# Officially in Love!!!



## Jason (Oct 2, 2007)

OK, guys/gals....I've always been a bolt action kinda guy, but I always had a wanting fer a lever gun (just 1). I didn't want a 30-30 so when I found a 1963 Marlin 336 in 35 REM at a good price I snatched it up! When it was shipped, they shipped it w/ the scope off it (it was on it when they pictured it) so I knew I had to sight it in. Got the scope (not sure what kind, seems like the same era fixed power no markings) mounted and went and threw some lead out this AM. I bought some ammo off a friend that were probably from the same era (had a $4.95 price sticker when new) in 200 grain. 

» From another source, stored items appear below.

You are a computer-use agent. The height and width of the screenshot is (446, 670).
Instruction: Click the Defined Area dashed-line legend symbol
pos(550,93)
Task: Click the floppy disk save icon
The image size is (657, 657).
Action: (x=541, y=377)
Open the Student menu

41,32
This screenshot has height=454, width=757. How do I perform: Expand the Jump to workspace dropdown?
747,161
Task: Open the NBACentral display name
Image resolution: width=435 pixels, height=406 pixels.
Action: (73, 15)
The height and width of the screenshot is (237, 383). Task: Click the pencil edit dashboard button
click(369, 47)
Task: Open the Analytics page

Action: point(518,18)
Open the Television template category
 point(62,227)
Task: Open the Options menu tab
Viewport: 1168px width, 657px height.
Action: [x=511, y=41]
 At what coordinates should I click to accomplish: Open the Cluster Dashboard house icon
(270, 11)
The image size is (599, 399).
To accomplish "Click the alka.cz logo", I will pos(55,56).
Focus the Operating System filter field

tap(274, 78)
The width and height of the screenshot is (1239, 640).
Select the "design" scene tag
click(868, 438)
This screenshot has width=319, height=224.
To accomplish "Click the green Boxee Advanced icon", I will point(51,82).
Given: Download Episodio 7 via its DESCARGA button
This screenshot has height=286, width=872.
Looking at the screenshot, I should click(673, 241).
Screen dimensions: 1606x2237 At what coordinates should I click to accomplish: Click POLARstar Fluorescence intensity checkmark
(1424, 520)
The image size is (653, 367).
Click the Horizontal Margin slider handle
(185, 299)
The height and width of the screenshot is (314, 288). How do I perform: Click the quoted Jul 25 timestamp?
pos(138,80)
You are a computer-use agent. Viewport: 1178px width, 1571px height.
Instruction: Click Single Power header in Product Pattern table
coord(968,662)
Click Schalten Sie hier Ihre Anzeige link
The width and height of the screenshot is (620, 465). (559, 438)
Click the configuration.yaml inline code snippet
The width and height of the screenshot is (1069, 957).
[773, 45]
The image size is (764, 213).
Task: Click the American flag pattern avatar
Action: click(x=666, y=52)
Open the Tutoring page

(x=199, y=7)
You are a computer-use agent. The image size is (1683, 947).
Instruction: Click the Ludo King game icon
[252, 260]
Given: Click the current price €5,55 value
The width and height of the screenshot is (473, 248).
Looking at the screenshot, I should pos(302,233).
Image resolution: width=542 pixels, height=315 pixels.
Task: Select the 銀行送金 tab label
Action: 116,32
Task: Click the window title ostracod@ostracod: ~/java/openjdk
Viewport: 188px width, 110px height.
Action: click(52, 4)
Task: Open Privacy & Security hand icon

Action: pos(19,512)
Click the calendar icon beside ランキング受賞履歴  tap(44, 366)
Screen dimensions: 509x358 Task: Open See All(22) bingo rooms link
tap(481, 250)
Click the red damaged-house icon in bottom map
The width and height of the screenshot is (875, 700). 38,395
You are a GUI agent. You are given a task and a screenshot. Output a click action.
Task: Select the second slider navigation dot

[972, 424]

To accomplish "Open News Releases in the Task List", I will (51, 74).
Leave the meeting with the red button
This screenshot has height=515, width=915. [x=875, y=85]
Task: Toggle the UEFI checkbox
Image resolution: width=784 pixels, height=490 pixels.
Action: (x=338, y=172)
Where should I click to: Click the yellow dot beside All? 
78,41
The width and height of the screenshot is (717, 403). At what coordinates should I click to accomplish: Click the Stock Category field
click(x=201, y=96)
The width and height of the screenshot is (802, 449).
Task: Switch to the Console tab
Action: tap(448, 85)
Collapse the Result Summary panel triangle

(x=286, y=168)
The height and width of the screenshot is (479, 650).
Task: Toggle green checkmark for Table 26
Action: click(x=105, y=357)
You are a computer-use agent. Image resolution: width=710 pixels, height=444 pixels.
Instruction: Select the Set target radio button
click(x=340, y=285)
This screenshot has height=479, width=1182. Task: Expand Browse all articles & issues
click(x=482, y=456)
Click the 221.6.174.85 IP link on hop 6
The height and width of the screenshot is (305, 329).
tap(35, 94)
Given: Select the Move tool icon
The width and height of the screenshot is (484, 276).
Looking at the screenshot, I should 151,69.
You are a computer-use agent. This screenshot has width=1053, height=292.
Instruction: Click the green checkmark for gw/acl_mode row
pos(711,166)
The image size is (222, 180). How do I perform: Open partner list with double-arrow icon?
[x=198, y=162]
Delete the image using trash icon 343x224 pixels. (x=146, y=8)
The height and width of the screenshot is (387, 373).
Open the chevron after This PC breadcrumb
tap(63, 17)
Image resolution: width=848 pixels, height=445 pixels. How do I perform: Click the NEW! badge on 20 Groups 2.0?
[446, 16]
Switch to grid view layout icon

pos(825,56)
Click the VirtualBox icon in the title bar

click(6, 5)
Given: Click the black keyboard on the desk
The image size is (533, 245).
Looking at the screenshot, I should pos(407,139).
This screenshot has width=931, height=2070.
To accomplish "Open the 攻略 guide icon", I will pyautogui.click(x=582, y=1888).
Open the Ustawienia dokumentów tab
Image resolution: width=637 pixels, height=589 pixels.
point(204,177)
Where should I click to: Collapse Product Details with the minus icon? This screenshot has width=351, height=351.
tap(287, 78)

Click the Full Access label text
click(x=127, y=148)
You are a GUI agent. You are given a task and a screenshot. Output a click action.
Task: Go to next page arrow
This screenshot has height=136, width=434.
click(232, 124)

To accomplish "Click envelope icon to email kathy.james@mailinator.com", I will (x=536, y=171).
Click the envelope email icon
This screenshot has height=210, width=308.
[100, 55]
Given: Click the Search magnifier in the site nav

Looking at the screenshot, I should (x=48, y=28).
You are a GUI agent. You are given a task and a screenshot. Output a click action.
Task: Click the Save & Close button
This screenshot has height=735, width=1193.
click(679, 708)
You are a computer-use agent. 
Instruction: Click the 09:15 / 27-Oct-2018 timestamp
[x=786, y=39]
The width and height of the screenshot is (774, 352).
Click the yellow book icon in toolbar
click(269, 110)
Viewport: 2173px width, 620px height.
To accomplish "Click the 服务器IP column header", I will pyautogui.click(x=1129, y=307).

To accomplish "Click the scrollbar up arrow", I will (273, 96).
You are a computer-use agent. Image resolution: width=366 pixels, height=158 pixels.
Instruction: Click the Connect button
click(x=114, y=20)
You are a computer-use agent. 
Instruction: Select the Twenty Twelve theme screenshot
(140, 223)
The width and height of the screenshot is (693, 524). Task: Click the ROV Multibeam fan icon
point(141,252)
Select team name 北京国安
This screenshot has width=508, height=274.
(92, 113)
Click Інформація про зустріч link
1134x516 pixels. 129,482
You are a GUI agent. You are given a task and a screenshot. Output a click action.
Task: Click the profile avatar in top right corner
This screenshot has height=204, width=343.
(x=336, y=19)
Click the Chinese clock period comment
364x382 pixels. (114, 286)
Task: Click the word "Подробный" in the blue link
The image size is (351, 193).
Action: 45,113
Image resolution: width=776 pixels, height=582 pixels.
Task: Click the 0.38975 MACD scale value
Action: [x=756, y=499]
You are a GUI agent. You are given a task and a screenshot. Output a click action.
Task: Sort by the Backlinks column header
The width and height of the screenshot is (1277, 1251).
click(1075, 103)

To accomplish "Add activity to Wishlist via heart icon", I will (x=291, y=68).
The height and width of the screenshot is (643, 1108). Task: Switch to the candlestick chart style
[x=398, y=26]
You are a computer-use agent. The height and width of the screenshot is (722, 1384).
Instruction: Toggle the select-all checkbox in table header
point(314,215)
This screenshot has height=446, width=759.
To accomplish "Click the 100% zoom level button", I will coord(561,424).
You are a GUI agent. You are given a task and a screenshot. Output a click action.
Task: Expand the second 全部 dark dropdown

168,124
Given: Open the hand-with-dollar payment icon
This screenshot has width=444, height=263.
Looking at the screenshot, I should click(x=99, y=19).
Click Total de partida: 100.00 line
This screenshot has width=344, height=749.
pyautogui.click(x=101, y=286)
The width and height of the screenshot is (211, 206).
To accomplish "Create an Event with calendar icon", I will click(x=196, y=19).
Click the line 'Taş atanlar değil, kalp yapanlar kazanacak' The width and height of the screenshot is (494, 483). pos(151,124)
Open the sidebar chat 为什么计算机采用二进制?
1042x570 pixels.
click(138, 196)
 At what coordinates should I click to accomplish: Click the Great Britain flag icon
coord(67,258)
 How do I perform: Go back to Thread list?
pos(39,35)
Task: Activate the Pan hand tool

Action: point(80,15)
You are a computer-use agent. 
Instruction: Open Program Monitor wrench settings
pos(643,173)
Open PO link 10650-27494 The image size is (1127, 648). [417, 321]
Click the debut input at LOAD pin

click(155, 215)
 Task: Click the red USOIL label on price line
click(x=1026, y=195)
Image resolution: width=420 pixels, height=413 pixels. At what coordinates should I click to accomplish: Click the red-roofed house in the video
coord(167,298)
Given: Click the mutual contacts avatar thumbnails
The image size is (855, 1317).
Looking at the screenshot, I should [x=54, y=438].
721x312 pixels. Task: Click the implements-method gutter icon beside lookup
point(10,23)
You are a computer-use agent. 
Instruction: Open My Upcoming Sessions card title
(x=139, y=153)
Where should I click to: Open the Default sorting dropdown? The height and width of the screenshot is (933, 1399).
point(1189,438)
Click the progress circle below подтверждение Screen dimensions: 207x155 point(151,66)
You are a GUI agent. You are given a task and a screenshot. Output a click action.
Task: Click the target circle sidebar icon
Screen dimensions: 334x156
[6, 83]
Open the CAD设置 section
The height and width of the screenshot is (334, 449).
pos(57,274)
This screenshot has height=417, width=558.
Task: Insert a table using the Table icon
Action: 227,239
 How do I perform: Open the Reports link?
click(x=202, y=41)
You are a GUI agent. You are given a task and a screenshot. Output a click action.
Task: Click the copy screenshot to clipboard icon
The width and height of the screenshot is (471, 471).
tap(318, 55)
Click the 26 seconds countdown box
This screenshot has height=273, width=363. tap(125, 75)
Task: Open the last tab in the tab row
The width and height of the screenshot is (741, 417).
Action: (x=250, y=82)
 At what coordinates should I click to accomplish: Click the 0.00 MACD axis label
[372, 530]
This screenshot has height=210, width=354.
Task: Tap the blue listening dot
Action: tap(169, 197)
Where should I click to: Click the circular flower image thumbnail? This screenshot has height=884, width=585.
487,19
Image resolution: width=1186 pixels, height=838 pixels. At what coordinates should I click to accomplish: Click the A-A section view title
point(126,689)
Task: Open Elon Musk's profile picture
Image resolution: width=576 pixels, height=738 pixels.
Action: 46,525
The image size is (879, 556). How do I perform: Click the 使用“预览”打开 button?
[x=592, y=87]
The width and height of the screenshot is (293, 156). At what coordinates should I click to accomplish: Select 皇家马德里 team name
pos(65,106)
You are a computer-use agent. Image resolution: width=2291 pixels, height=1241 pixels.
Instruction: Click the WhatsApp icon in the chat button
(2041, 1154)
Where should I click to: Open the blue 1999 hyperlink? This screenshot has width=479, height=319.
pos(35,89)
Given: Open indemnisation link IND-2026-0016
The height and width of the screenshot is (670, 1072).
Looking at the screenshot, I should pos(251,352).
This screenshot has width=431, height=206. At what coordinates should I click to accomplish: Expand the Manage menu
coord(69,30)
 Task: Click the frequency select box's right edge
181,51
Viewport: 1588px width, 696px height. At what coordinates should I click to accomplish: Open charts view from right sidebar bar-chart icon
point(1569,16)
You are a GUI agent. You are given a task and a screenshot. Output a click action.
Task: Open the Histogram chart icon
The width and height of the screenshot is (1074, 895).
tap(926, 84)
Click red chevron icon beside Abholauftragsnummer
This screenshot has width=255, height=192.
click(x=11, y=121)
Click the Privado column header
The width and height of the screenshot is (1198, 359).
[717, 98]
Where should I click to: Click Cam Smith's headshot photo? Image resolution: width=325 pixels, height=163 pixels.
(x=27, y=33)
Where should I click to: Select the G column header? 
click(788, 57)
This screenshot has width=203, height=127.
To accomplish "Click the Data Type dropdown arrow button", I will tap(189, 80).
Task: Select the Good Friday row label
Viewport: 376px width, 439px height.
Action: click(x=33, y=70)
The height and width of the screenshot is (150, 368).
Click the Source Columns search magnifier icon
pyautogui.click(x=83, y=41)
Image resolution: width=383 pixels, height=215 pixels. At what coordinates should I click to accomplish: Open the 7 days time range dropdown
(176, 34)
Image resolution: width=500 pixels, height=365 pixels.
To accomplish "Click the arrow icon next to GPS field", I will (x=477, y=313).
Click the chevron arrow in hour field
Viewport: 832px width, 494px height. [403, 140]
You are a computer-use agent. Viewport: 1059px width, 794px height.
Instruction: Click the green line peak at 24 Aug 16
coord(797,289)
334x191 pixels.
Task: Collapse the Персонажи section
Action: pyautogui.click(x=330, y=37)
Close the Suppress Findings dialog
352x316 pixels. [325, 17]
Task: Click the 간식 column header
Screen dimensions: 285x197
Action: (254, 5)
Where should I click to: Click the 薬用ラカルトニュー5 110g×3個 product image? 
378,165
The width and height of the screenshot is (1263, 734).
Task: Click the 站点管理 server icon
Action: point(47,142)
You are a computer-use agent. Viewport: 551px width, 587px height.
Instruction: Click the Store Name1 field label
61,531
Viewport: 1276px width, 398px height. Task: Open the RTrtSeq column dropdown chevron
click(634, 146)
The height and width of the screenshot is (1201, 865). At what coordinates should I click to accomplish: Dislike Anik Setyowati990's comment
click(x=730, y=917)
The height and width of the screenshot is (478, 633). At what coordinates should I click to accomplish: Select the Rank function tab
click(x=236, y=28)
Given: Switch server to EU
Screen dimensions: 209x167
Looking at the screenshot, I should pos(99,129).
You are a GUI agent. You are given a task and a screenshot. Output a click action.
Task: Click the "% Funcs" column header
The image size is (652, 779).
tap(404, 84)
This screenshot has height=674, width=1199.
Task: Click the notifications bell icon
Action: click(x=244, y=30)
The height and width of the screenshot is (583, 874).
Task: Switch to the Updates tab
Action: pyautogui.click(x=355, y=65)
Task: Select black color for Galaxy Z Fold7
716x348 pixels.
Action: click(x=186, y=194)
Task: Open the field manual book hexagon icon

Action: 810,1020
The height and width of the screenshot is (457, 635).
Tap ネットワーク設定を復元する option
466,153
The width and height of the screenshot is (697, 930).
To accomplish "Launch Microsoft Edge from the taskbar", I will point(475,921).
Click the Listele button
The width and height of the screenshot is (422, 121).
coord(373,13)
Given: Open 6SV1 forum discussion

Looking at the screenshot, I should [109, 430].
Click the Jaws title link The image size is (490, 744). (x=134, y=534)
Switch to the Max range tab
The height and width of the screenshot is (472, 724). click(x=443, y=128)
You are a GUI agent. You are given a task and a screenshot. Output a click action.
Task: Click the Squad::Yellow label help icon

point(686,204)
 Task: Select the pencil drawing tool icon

I have never shot a lever action, NEVER!!! I enjoyed the heck outta it!!! 1st 3 shots were from 25 yards just to be on target. 1st shot was about 7 from center, adjust then 3 from center, adjust and dead center..... Went back to 50 and let my son shoot off a few rounds and he was about 7-8 inches high. So then I took the rifle and shot 5 rounds w/out any more adjustments from 25. I think I'll leave it alone and was very very pleased, even w/ that scope!!! I didn't think I'd hunt w/ it too much but I may have just changed that!!!


----------



## sureicanfish (Sep 30, 2007)

nothing like levers, especially if you've ever watched westerns! lol. I have a .336 in 30-30 and 444S in .444, missed a nice .35 to go between them a while back.


----------



## Ptpainton (Feb 16, 2013)

*Good gun*

I had one for a few years and let my young son use it 13-14. He shot a few deer with it thru some brush that he should have never tried but somehow he always got the deer. It punches a big hole but doesn't blow up inside like a 308 or 243 would. If you keep you shots from mid way down on the deer you will probably get a good blood trail. Never lost one no matter where I hit them but sometimes it took a bit of tracking till they bled out. Enjoy.


----------



## kiefersdad (Apr 26, 2013)

*try the 45-70!*

I have the 30-30 Marlin and a 45-70 both lever action. Dropped a few deer with the 45-70. Right where they were shot.....


----------



## Jason (Oct 2, 2007)

Hahaha, Logan wanted to keep the Docter Optic 3x9x40 on his Steyr instead of putting the 4x12x50 Meopta on it....soooooooo I put it on the 35 fer craps and giggles!!! We'll see how she shoots Tuesday prior to going to work!!! Over kill a bit....Gonna stretch her out to 200 to see how she does....ballistics say zero at 100 yards will put it 12 inches low at 200 yards!


----------



## sureicanfish (Sep 30, 2007)

I have a rifle that scope would love! In case it needs a new home.


----------



## HeavyD (Oct 18, 2014)

I hunted with one for a few years when I was a teen. I actually killed a 8 pt in Camden when I was 16 at 285yrds with it! Lol nobody told me it was a 150 yrd gun haha.....it was the biggest deer I had seen at that time and I was at least gonna shoot at it, just held it up over its back and let it rip. Hit in in the neck it was drt. Blind luck


----------



## Jason (Oct 2, 2007)

sure said:


> I have a rifle that scope would love! In case it needs a new home.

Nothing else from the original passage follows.